We provide IT Staff Augmentation Services!

Data Scientist/machine Learning Engineer Resume

Columbus, OH


  • Around 8 year’ s of hands on experience and comprehensive industry knowledge of Machine Learning, Statistical Modeling, Data Analytics, Data Modeling, Data Architecture, Data Analysis, Data Mining, Text Mining & Natural Language Processing (NLP), Artificial Intelligence algorithms, Business Intelligence, Analytics Models (like Decision Trees, Linear & Logistic Regression, Hadoop (Hive, PIG), R, Python, Spark, Scala, MS Excel, SQL and Postgre SQL, Erwin.
  • Strong knowledge in all phases of the SDLC (Software Development Life Cycle) from analysis, design, development, testing, implementation and maintenance.
  • Experienced in Data Modeling techniques employing Data warehousing concepts like star/snowflake schema and Extended Star.
  • Good exposure on Tableau Desktop & Server, R - Language, Python, ElasticSearch, Blockchain, Hyperledger, IBM Blockchain, Talend, Apache Spark, IBM Watson, and PowerBI.
  • Expertise in applying data mining techniques and optimization techniques in B2B and B2C industries.
  • Expertise in writing functional specifications, translating business requirements to technical specifications, created/maintained/modified database design document with detailed description of logical entities and physical tables.
  • Excellent knowledge of Machine Learning, Mathematical Modeling and Operations Research.

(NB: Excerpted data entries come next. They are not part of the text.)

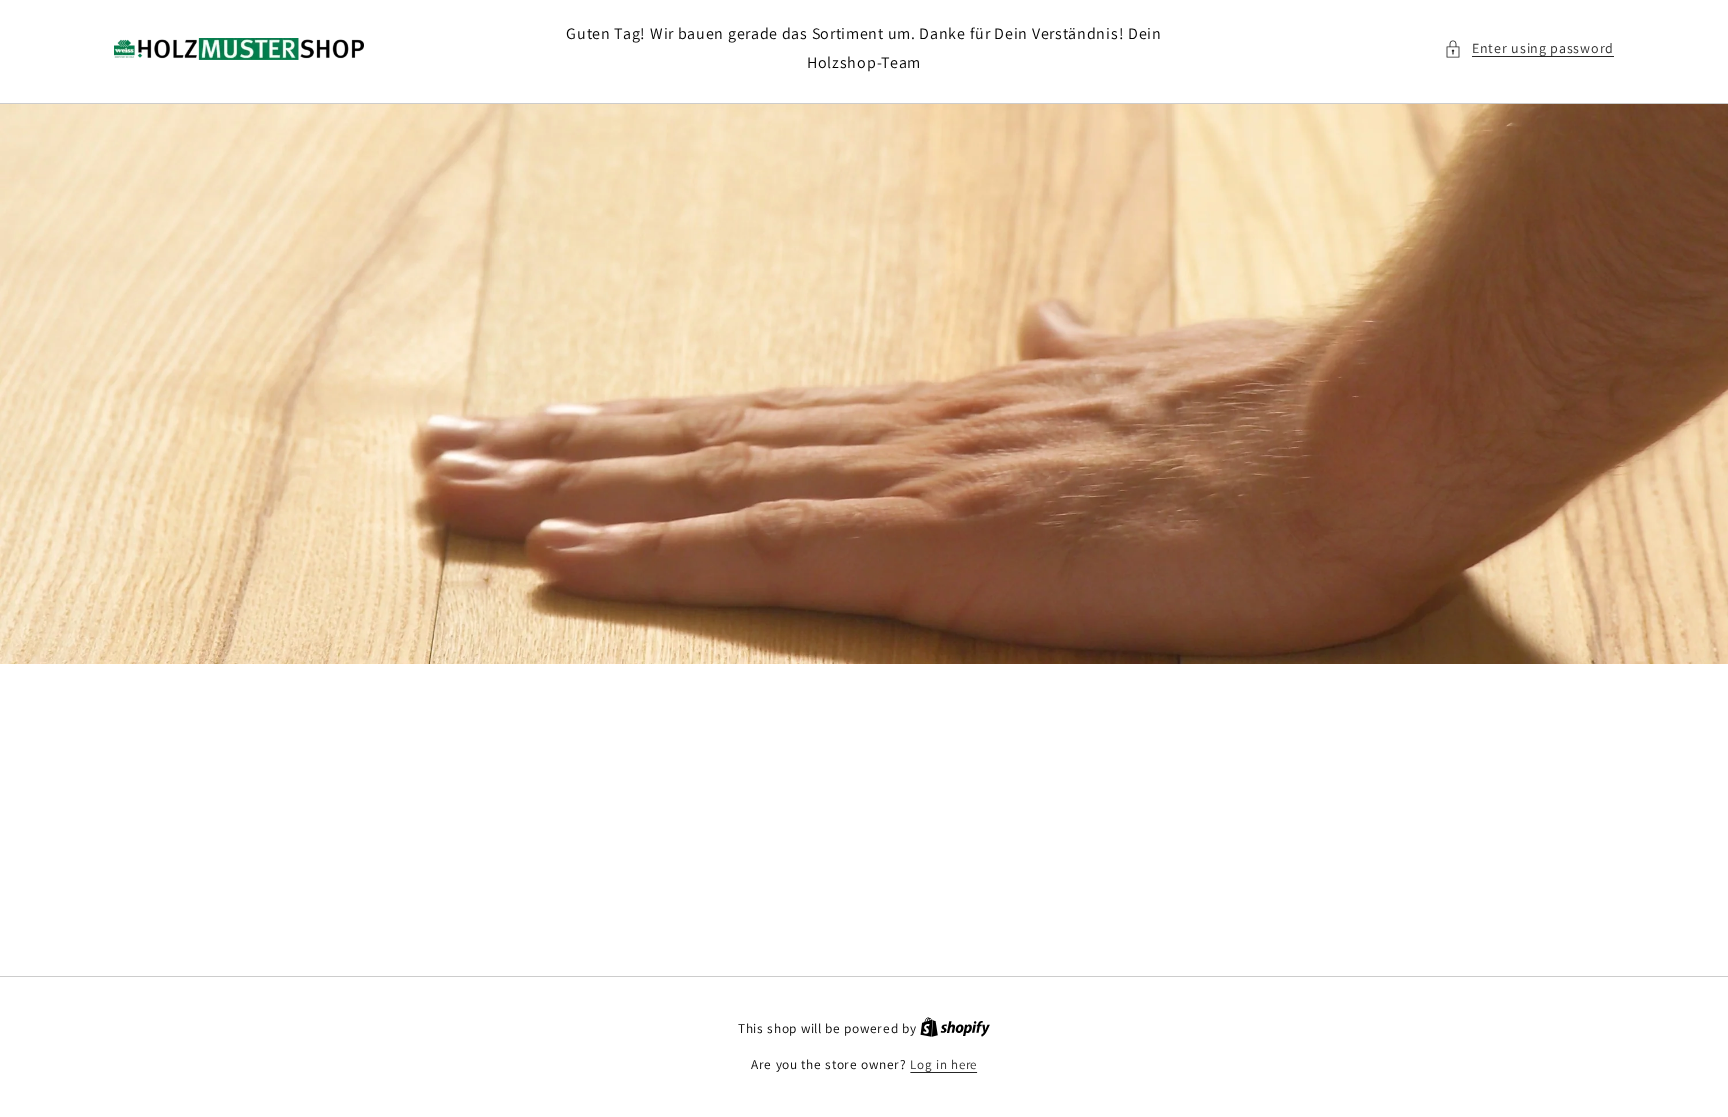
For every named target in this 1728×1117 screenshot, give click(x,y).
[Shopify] (955, 1028)
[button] (1529, 48)
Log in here (943, 1064)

Comfortable with R, Python, SAS and Weka, MATLAB, Relational databases. Deep understanding & exposure of Big Data Eco-system.
  • Expertise in Data Analysis, Data Migration, Data Profiling, Data Cleansing, Transformation, Integration, Data Import, and Data Export through the use of multiple ETL tools such as Informatica Power Center.
  • Proficient in Machine Learning, Data/Text Mining, Statistical Analysis & Predictive Modeling.
  • Expertise in data acquisition, storage, analysis, integration, predictive modeling, logistic regression, decision trees, data mining methods, forecasting, factor analysis, cluster analysis, Anova and other advanced statistical techniques.
  • Excellent knowledge and experience in OLTP/OLAP System Study with focus on Oracle Hyperion Suite of technology, developing Database Schemas like Star schema and Snowflake schema (Fact Tables, Dimension Tables) used in relational, dimensional and multidimensional modeling, physical and logical Data modeling using Erwin tool,
  • Experienced in building data models using Machine Learning techniques for Classification, Regression, Clustering and Associative mining.
  • Extensive experience in stacks like SSRS, SSIS, SSAS.
  • Expert in creating PL/SQL Schema objects like Packages, Procedures, Functions, Subprograms, Triggers, Views, Materialized Views, Indexes, Constraints, Sequences, Exception Handling, Dynamic SQL/Cursors, Native Compilation, Collection Types, Record Type, Object Type using SQL Developer.
  • Working experience in Hadoop ecosystem and Apache Spark framework such as HDFS, Map Reduce, HiveQL, SparkSQL, PySpark.
  • Very good experience and knowledge in provisioning virtual clusters under AWS cloud which includes services like EC2, S3, and EMR.
  • Proficient in data visualization tools such as Tableau, Python Matplotlib, R Shiny to create visually powerful and actionable interactive reports and dashboards.
  • Excellent Tableau Developer, expertise in building, publishing customized interactive reports and dashboards with customized parameters and user-filters using Tableau (9.x/10.x)
  • Experienced in Agile methodology and SCRUM process.
  • Strong business sense and abilities to communicate data insights to both technical and nontechnical clients.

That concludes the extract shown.